▸ **Task to complete**
Pull out and copy each line of the listing that contains the string "folder". Count only matches with the same capitalization.

--- Begin ---

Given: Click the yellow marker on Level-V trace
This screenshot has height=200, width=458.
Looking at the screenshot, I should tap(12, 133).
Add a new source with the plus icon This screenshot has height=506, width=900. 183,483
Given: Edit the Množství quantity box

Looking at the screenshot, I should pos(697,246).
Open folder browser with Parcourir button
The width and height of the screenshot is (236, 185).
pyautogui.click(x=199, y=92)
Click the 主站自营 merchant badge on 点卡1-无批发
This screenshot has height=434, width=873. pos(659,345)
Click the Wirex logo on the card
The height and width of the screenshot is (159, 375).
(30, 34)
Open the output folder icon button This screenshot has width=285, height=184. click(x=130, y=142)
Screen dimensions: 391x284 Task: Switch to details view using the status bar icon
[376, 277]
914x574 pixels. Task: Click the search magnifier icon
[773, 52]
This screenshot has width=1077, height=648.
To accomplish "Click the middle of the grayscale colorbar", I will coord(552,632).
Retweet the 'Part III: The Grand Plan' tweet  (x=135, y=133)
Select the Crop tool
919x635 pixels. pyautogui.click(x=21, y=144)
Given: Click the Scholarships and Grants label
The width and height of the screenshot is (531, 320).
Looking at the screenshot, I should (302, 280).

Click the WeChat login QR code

--- End ---

▸ **Task result**
Open folder browser with Parcourir button
Open the output folder icon button This screenshot has width=285, height=184. click(x=130, y=142)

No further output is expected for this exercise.